New Zealanders work longer hours for less than most other developed countries. Photo / NZ Herald, File
Opinion
OPINION:
The arguments against Fair Pay Agreements (and by implication higher wages), from the New Zealand Initiative's Roger Partridge this week only stack up if you accept that wages in New Zealand are high enough, and also that if wages rose higher, then unemployment would go up.
It'strue that wages have risen in the last 30 years. So has the country's total income (GDP). So, too, has population - by about 1.5 million. If wages had not risen in that time then every dollar of extra income earned by New Zealand would have gone to the owners of capital, and none to wage earners. Setting the bar at whether wages have increased at all is setting the bar too low.
It may also be true that wages have kept up with New Zealand's productivity, although this is disputed by respectable economists. Even if it were true that wages had kept pace with productivity growth, our productivity levels are dire compared to other developed countries. If you look at the top 15 most productive economies in the world, then for every $100 of value they create per hour worked, we create $60.
Our productivity has been low for decades and it's not getting better. To put that another way, we work longer hours for less than most other developed countries.
It might be true that the best "period of productivity growth in the last half century was in the decade immediately after the old system of industrial awards was abolished". But that was after Ruth Richardson's austerity budget wiped out incomes, and Don Brash's Reserve Bank and high interest rates laid waste to much of our productive economy. A period of rebound following recession is not evidence of success. Correlation isn't causation.
There has also been a change in the distribution of wages. More of our jobs earn minimum wages and a smaller proportion earn higher wages. The middle has been squeezed, a smaller number of people have been earning much higher salaries, while much of the middle have slipped towards minimum incomes. It's a good thing that governments have increased the minimum wage because far more people are on it.
When I worked for Jim Anderton in the last Labour government, he used to joke that he knew the first name of everyone on a minimum wage. There were comparatively few. Fast forward: According to government figures from 2018, roughly 500,000 workers were earning at the level that is now the minimum wage.
Thirty-five years ago, jobs in supermarkets and rest homes weren't minimum wage. Then the bargaining power of staff was massively reduced. People moved off collective agreements and on to individual contracts. The wages of workers with limited bargaining power - cleaners, retails workers, care workers, hospo staff - dropped in real terms.
Author Max Rashbrooke has demonstrated that around 70 per cent of our national income went to wage earners in the 1980s. But that share has fallen under 60 per cent more recently. If working people earned the same share of income today that they received in the 1970s, then the average wage today would be nearly $12,000 higher. That's $12,000 per worker that is not going to them and instead going to the owners of capital.
Unemployment is slightly lower here today than in the average of developed countries. But the extra jobs are at very low incomes, part-time, casual, or fixed term.

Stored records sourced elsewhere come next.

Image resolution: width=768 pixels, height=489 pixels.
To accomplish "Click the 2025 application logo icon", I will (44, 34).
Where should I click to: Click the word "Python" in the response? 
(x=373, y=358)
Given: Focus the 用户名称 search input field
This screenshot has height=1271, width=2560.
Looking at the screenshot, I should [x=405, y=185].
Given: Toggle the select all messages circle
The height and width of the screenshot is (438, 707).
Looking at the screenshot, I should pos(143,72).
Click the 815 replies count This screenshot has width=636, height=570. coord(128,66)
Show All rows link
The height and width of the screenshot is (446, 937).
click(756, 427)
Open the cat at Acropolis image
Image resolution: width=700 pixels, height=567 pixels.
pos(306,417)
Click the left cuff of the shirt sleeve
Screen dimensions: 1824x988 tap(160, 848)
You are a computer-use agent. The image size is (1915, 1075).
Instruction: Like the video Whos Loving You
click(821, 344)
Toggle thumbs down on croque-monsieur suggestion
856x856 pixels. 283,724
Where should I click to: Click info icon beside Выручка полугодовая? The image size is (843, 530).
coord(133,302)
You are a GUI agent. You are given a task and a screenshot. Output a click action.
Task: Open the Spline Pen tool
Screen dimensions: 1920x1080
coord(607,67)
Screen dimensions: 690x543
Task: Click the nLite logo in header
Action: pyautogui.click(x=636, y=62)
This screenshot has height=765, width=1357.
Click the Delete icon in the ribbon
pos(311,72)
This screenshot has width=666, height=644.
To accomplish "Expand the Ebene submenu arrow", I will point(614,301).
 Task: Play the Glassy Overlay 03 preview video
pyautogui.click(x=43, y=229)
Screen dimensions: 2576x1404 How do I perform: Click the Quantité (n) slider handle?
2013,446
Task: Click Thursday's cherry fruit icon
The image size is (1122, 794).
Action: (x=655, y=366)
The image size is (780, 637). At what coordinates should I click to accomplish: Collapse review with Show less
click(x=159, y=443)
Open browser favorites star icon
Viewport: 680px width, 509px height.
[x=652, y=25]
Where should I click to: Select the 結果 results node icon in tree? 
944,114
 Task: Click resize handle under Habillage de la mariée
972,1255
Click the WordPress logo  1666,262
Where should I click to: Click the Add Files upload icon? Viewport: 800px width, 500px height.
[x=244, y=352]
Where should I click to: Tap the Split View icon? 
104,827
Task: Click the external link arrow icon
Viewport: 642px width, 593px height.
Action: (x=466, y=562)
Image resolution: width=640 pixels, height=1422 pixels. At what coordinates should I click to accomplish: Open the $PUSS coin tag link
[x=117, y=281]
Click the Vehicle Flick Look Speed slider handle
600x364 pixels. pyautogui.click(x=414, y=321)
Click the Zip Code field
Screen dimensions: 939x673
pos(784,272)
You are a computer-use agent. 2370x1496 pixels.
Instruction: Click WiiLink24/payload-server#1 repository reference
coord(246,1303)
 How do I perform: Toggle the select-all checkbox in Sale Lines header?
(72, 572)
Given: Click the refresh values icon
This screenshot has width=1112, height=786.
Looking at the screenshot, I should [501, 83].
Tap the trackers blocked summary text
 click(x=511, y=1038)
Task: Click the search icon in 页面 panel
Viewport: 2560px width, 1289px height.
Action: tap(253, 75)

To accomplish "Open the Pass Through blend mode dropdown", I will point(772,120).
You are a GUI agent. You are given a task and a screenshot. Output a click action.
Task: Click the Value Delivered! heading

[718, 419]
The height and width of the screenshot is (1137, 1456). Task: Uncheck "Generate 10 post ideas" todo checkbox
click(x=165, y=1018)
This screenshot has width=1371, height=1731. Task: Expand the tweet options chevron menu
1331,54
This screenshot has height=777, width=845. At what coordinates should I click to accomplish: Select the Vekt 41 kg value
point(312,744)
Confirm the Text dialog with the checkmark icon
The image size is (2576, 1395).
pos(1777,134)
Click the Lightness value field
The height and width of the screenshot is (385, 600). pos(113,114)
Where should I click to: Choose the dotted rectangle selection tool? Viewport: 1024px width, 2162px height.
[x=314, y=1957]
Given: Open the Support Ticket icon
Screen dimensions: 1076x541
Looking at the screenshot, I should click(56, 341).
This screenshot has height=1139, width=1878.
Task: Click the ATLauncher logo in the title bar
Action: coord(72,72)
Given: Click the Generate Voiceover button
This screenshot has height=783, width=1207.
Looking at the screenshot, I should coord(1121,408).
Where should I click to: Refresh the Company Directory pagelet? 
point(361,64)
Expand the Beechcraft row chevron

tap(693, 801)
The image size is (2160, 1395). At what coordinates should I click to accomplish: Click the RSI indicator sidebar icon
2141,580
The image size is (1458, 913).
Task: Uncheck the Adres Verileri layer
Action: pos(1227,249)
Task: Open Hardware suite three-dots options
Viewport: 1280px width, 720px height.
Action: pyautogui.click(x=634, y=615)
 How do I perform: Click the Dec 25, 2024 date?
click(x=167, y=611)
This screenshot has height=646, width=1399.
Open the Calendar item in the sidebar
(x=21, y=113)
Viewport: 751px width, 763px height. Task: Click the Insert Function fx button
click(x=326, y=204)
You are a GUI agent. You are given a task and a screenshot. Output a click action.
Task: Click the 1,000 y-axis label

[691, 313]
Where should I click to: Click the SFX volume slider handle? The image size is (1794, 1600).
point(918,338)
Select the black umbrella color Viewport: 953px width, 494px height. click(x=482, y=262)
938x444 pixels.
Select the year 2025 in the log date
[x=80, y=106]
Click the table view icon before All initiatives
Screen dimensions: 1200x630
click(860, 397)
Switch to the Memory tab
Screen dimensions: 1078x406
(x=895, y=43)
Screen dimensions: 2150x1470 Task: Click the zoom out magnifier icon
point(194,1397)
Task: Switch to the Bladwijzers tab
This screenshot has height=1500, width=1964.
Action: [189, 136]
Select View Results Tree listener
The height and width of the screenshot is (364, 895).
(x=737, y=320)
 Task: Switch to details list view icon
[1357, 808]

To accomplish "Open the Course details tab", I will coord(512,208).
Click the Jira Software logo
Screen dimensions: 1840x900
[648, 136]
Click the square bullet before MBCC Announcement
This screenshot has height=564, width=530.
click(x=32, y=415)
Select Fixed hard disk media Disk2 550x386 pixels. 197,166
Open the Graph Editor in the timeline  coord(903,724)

Our wages were roughly the same as Australia's in the 1970s, but today Australians earn, on average, a third more than Kiwis.
Did we suddenly get lazy? Nope, we work longer hours.
A better explanation is that Australian unions remained strong advocates for higher wages. Tri-partite agreements between unions, business and government led to higher savings, more investment and Australian workers as well as owners of capital own more of the world's assets than we do.
The best way to increase wages is to ... increase wages.
If high wages cause unemployment then everyone in Australia or Norway should be unemployed.
Norwegians have the highest wages in the world. They own 2 per cent of the world's stock market in their retirement funds. Every person in Norway is a US dollar millionaire on the basis of their very high pension savings. Their higher wages are helping them save more and making them richer.
The price of labour isn't the same as the price of a tomato. If tomatoes cost more, I buy less of them. If wages go up, businesses invest in higher productivity and the economy as a whole earns more. The question is who gets the benefit of those productivity gains.
Whatever the merits of Fair Pay Agreements, if you think they are bad because wages will go up, then you have to believe that we are worse off if we are paid more and better off if we are paid less.
The real argument here is whether the share of national wealth going to people who work for a living is enough. The critics of Fair Pay Agreements claim that the share is sufficient because they say our wages have been going up since the early 1990s. I think they're wrong about that. But even if they were right, the share of our nation's wealth going to wage earners is still not high enough.
What are you going to do about that?
• Josie Pagani is executive director of the Council for International Development.